===== Supplied passage =====

Thursday, November 17, 2016

Self Help Radio 111616: Letting Go

(Original image here.)

It's time to let go.  I know what you're thinking.  You're thinking, But how can I let go?  It's mine, I claim it, I just can't let go.  Yes, you can!  You can let go by embracing letting go!  You can embrace letting go by listening to a radio show about letting go!  Then, once you're done that, let that go!  Until you have nothing!  Because you've let it all go!

After that, of course, you're on your own.  Quite literally.

Does this seem too extreme?  Of course it is!  This is just a dumb radio show!  It's probably of no help to anyone at all!  So it might be better to just listen to it for the music & the occasional absurd interview.  & who knows?  Maybe even Idina Menzel will stop by!  (She won't.)

The show can be listened to now at the Self Help Radio website.  There are password & username issues, pay attention to that.  Two hours of songs in two parts are listed below.

===== Raw data =====

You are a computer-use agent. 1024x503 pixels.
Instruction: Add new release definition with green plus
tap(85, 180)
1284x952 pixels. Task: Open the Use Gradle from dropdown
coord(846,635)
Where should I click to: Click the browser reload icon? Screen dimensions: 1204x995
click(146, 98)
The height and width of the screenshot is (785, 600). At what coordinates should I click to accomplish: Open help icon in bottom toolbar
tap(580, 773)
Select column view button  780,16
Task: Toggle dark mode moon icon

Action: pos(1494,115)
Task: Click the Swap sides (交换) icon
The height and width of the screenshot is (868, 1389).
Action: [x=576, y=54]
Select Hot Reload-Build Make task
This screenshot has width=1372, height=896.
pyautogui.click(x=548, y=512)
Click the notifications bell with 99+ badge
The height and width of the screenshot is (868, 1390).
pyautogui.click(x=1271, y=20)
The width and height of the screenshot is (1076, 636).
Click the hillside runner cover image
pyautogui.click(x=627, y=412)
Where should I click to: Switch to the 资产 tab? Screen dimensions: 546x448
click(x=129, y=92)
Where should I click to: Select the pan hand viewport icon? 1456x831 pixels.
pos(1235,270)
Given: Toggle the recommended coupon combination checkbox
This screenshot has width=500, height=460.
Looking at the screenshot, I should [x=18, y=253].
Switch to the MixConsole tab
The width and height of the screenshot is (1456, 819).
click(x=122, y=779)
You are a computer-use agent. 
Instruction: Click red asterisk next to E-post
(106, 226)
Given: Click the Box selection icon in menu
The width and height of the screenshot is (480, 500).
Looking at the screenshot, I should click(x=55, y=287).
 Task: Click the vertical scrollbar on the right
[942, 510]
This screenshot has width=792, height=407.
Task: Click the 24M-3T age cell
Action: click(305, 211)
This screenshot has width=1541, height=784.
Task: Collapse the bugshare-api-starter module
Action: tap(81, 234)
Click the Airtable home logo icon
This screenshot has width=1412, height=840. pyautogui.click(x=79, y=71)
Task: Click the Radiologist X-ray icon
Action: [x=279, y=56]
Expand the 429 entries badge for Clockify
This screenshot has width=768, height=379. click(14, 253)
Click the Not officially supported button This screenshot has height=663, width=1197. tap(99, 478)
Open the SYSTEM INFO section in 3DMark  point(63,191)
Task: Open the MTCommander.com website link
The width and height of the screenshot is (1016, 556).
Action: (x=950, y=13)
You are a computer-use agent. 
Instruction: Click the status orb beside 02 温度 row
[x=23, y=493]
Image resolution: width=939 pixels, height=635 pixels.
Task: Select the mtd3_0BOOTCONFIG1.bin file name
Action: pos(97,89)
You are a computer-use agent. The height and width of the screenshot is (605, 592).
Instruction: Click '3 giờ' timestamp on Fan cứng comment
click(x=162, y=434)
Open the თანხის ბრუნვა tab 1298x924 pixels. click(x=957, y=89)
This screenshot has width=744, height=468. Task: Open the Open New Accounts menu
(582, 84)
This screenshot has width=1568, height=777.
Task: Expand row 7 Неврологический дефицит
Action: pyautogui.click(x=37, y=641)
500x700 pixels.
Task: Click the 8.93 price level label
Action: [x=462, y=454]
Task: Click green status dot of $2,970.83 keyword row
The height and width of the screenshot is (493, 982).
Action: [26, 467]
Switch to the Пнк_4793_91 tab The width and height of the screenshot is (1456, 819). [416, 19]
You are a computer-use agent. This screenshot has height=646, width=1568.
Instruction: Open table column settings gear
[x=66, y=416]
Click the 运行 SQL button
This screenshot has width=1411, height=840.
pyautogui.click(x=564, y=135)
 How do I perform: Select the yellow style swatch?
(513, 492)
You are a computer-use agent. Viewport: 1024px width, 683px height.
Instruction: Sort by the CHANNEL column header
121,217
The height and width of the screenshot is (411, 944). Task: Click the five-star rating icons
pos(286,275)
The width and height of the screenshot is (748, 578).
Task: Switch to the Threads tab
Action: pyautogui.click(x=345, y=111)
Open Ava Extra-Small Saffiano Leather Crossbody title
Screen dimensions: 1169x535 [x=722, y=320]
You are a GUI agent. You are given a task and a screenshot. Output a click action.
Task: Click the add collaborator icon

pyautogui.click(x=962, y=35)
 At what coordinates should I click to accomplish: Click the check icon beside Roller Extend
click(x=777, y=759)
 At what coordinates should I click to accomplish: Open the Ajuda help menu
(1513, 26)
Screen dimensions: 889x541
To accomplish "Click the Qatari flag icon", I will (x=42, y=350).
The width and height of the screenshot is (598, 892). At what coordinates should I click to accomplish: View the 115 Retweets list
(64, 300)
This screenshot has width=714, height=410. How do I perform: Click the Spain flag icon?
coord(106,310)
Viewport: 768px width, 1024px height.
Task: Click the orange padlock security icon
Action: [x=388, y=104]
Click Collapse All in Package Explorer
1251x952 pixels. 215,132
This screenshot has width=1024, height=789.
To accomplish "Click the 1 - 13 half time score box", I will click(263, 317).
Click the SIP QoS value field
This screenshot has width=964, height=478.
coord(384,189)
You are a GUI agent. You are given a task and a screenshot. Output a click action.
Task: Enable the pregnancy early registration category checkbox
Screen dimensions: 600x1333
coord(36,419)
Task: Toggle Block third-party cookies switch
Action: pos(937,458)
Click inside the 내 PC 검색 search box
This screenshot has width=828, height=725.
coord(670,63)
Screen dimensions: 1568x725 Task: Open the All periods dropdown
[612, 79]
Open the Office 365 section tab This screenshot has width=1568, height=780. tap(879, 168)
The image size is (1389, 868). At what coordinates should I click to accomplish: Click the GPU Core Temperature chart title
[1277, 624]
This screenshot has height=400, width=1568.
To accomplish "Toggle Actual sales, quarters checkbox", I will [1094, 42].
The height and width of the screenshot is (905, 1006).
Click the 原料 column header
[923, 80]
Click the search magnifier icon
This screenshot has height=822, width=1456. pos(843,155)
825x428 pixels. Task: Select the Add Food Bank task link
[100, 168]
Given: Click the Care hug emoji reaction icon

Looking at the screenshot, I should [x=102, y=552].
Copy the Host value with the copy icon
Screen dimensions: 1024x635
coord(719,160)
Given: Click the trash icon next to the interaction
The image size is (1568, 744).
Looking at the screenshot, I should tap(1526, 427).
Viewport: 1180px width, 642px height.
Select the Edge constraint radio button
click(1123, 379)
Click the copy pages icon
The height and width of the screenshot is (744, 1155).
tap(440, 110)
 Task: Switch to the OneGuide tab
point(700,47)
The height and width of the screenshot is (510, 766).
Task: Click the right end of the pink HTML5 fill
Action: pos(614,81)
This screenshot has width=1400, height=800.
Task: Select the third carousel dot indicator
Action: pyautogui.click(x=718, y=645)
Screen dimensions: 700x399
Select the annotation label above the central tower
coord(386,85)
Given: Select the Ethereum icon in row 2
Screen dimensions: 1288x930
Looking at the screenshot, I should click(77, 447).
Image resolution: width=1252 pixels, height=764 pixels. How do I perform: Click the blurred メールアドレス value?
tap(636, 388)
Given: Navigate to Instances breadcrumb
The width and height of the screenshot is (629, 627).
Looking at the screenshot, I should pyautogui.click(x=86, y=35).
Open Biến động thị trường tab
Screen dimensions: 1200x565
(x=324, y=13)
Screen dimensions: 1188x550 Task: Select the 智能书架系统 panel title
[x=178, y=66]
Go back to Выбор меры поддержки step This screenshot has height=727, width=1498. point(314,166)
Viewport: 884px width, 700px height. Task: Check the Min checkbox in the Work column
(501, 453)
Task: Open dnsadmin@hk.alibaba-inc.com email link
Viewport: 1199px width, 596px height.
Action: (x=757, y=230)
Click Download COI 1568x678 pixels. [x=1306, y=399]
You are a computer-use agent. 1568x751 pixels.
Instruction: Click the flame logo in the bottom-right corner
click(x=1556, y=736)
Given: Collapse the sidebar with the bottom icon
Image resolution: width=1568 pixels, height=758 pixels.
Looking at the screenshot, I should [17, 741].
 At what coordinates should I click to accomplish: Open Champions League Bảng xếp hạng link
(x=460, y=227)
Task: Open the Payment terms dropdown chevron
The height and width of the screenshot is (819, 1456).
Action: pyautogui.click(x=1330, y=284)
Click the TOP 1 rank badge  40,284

=====

To do -> For the Self Help Radio post above, decide whether each statement agrees with it. Answer yes or no for each and quote the deciding words. (a) The post says Idina Menzel will stop by the show. (b) The songs are listed as two hours in two parts. (c) The post claims the show is a real help to its listeners.

Task solution ->
(a) No: "(She won't.)"
(b) Yes: "Two hours of songs in two parts are listed below."
(c) No: "It's probably of no help to anyone at all!"